Na oportunidade foram apresentados balanços de projetos desenvolvidos, das parcerias, das empresas conveniadas e dos trabalhos desenvolvidos no sistema prisional e no Núcleo Industrial Bernardo Oiticica (Nibo), que utiliza mão de obra de reeducandos, selecionados após uma triagem multidisciplinar.

Outro investimento da Seris é no artesanato na chamada Fábrica da Esperança, onde 25 reeducandos com talentos para o artesanato produzem seus trabalhos. Essa produção é comercializada em pontos turísticos do Estado com intuito de potencializar a capacidade dos reeducandos com produção de filé, bordados e renda.

AIRAN, UM CASO DE SUCESSO RESSIGNIFICANDO A VIDA

Esse projeto ressocializador que envolve empresas deu oportunidade a gente como Roberto Airan de Souza Bernardino (nome fictício a pedido do personagem), ele tem 32 anos. Roberto chegou à BonSono depois de uma entrevista em que se interessou para trabalhar e reduzir sua pena. “Passo o dia trabalhando aqui e volto para dormir no presídio”, conta Roberto.

Fábrica de colchões BonSono é uma das empresas do Núcleo Industrial Jarbas Oiticica (Foto: Adailson Calheiros)

Ele chegou ao presídio depois se envolver em um homicídio. “Me envolvi com amizades que não foram boas, mas reconheço que foi escolha minha, na época e fui condenado a 24 anos de prisão”, relembra. Mas com adesão ao projeto, Roberto pode conseguir reduzir sua pena em até 9 anos. No regime fechado, ele já tem 3 anos de empresa e está há cinco no presídio.

“Descobri com esse projeto que posso ter a possibilidade de voltar à sociedade, estudando e trabalhando”. Roberto é solteiro, não tem filhos e jura que ao sair de cadeia vai honrar seu pai e sua mãe. “Sei que a escolha para estar aqui foi minha, mas estou tendo a chance de ressignificar a minha vida e quero dar um abraço muito forte nos meus pais, minhas referências”, diz o ex-aluno de análises de sistemas antes de cometer o delito e ser condenado.

“Aqui na cadeia fiz um curso Educação à Distância em Gestão Portuária e sei que tem muita vaga no mercado nessa área de trabalho quando eu sair daqui”, acredita o reeducando da BonSono.

Roberto tem foco no setor de Gestão Portuária quando sair da cadeia, mas atua como ajudante de produção de colchões na empresa.

Presos em plena produção na Fábrica da Esperança, no presídio masculino: artesanato é forma de ganhar renda (Foto: Adailson Calheiros)

A BonSono é uma fábrica que produz colchões, espumas e boxes, tem no seu quadro 196 funcionários celetistas.
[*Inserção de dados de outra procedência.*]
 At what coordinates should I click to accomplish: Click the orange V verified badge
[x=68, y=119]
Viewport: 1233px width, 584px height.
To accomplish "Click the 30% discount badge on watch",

Fora esses, a fábrica absorveu 49 reeducandos, sendo 41 deles no regime fechado e oito no semiaberto. A mão de obra carcerária tem direito a um salário mínimo.

Já os reeducandos do regime semiaberto, em geral, são aproveitados além de empresas privadas nas públicas, como as de saneamento e abastecimento de água, Departamento de Estradas de Rodagem (DER) e no Palácio República dos Palmares.

Mas, para além do lucro, com exemplos como esses vindos de uma parte do empresariado alagoano, constata-se que as fábricas que compõem o projeto, como a BonSono, não fabricam só produtos e visam somente ao lucro, elas têm “fabricado” também esperança e cidadania.